Depuis hier, nous nous penchons sur l’arrivée d’un nouvel homme dans le paysage MotoGP ; Dan Rossomondo, nouveau directeur commercial (ou CCO) de Dorna Sports, après 13 ans passés en NBA. Retrouvez le premier volet de cette analyse en cliquant ici. Étudions désormais les limites de son travail.
Il n’y a plus qu’à espérer
On arrive au point clé de cette analyse, à savoir, ce qui me fait peur avec Dan Rossomondo. Je ne nie pas son talent, et encore moins son travail acharné après toutes ces années passées dans l’une des plus grandes entreprises sportives du monde. Mais sa vision est-elle en accord avec notre discipline ? Après tout, le MotoGP est aux antipodes de la NBA.

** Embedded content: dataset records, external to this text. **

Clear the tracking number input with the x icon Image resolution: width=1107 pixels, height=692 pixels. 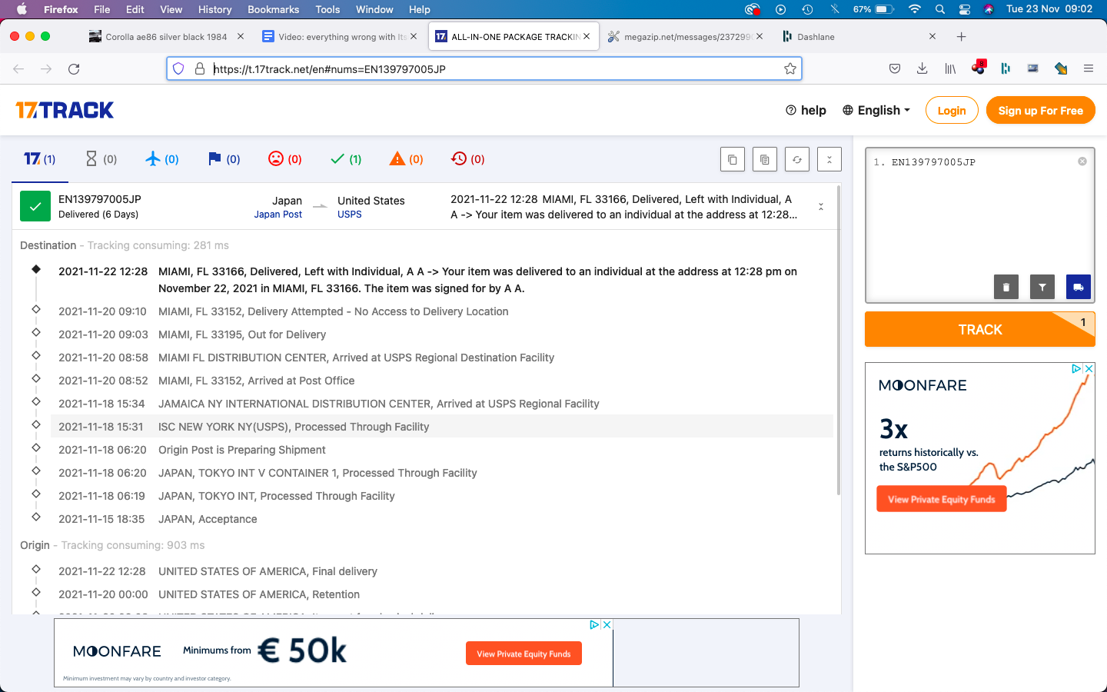(1082, 161)
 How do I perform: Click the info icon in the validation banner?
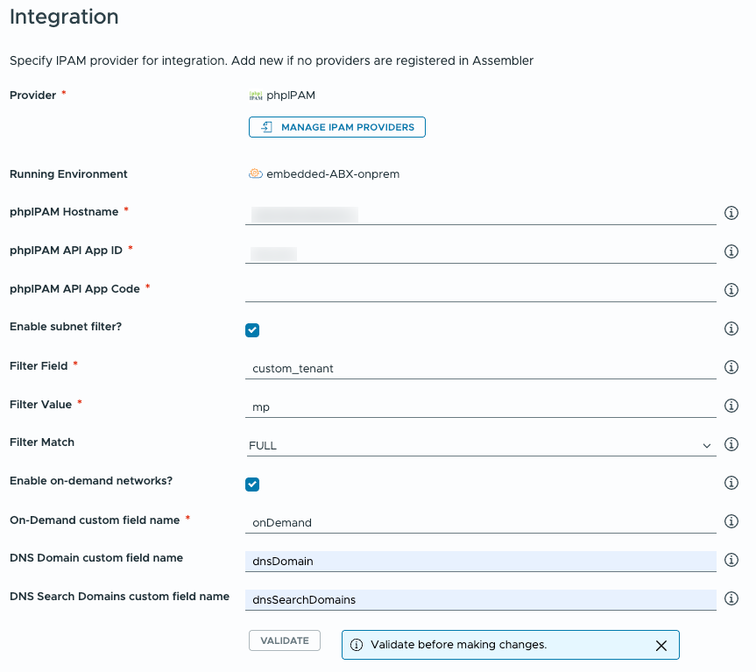[x=357, y=645]
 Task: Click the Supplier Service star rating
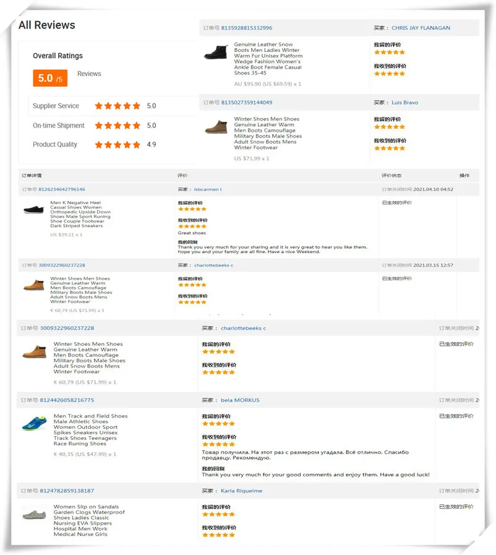[x=118, y=106]
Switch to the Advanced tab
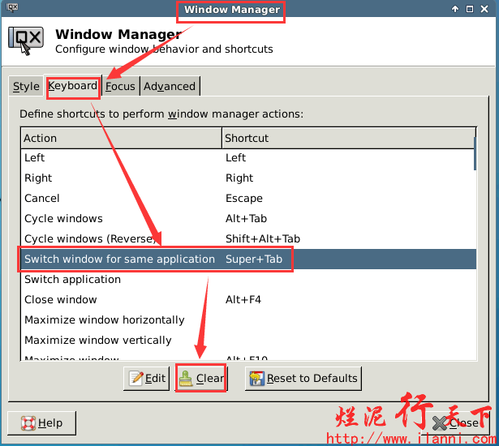The image size is (499, 446). click(x=170, y=86)
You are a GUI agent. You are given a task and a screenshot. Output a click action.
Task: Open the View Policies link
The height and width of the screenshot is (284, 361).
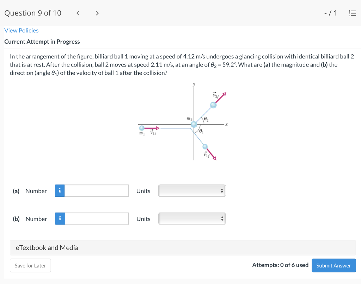point(21,30)
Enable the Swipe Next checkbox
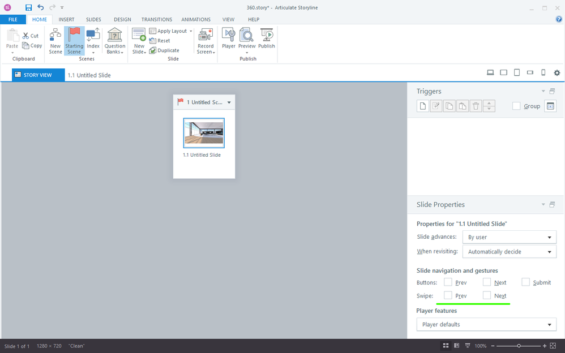The width and height of the screenshot is (565, 353). (x=487, y=295)
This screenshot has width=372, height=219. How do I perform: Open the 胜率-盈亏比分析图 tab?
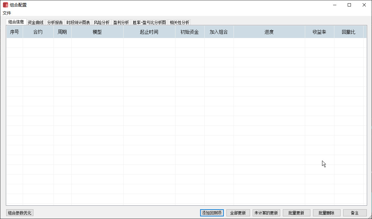coord(149,22)

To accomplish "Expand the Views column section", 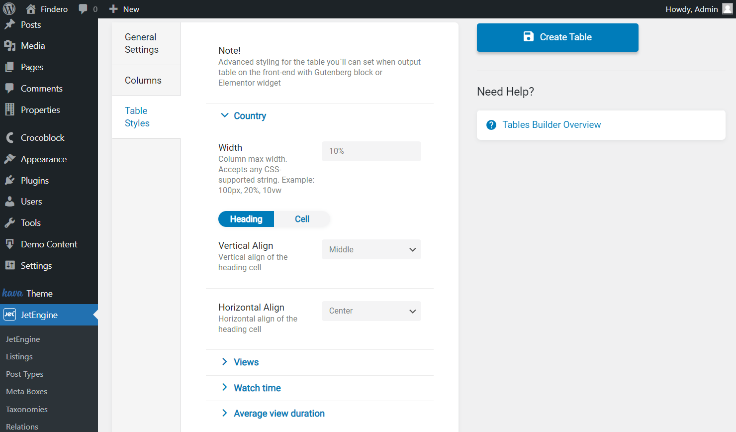I will click(246, 362).
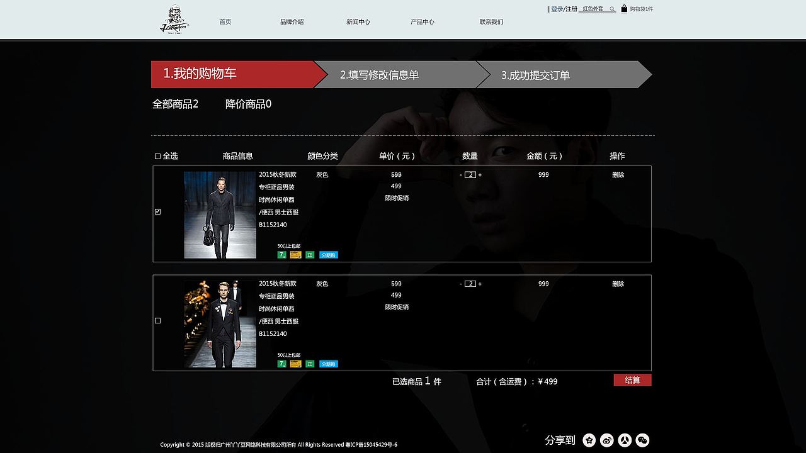Click the green 7-day return badge
The image size is (806, 453).
coord(281,255)
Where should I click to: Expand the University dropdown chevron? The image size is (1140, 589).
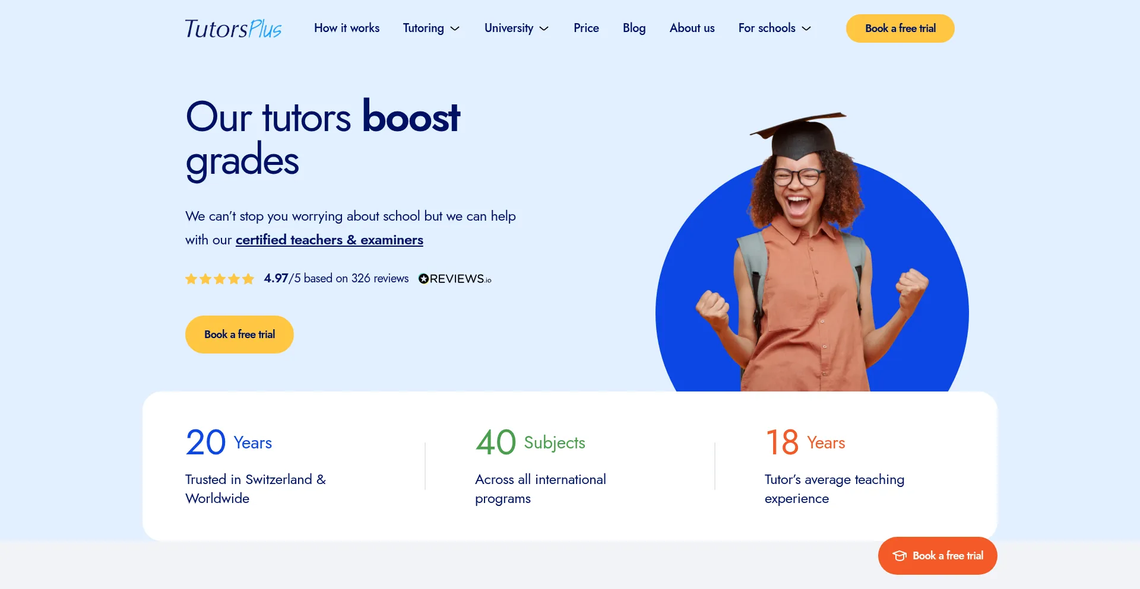click(x=544, y=28)
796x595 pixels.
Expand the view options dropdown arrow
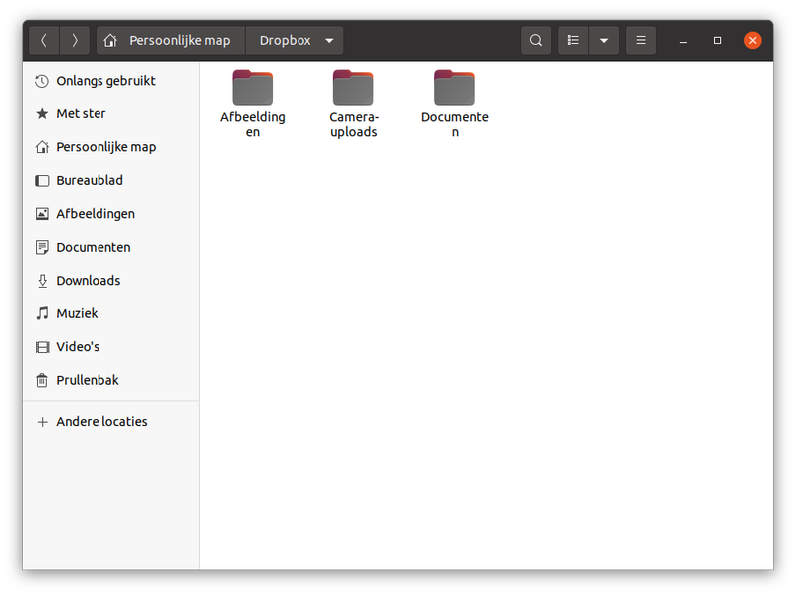tap(603, 41)
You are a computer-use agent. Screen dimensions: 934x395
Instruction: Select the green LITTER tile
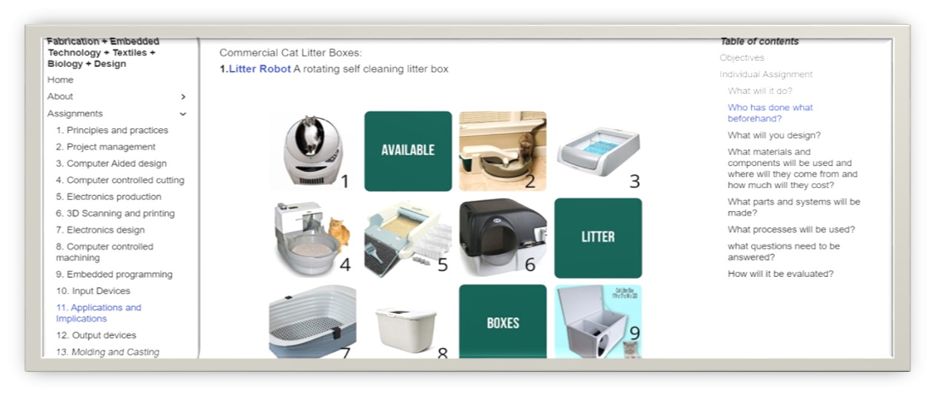click(x=598, y=239)

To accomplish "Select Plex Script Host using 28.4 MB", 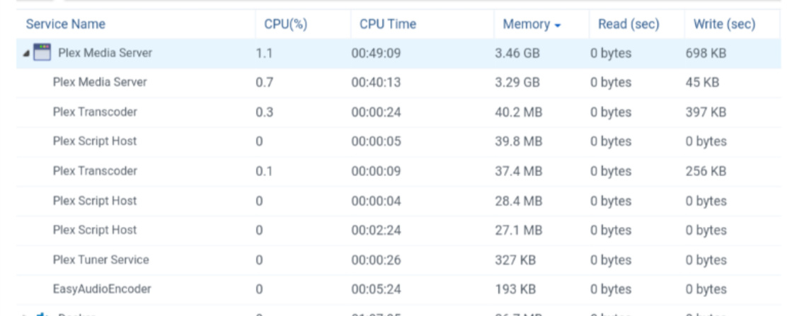I will [95, 200].
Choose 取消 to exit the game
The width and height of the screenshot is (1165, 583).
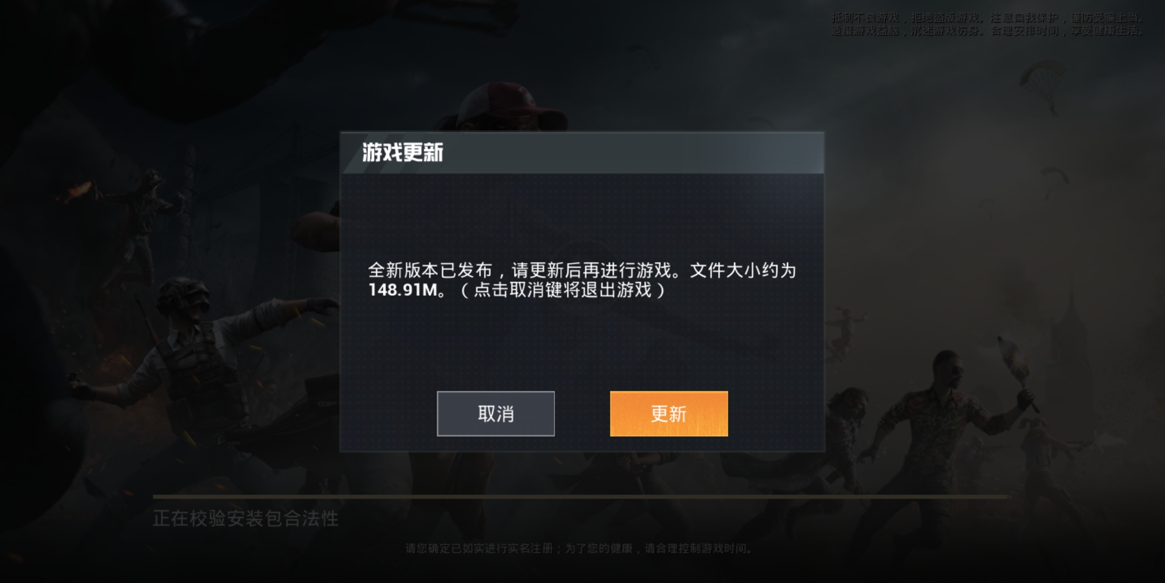pos(496,413)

Sous l’ère Adam Silver, le basket américain s’est démocratisé, mais il existe, aux USA comme en France, cette sensation de « trop plein ». Quand on regarde un match, on comprend exactement pourquoi. Show gênant à la mi-temps, abondance de contenus inutiles sur les réseaux sociaux, publicités à tout va (une spécialité américaine), statistiques dans tous les sens, à toutes les sauces et pour les accomplissements les plus oubliables, présence de « stars » mises en lumière que personne ne connaît… Bref, tout le côté « américano-détestable » de la chose. Déjà qu’une saison est extrêmement longue (82 matchs par équipe sans compter les phases finales ni le nouveau tournoi de mi-saison), c’est indigeste.
Mais pourrait-il faire de même en MotoGP ? Deux éléments me poussent à dire que oui, malheureusement.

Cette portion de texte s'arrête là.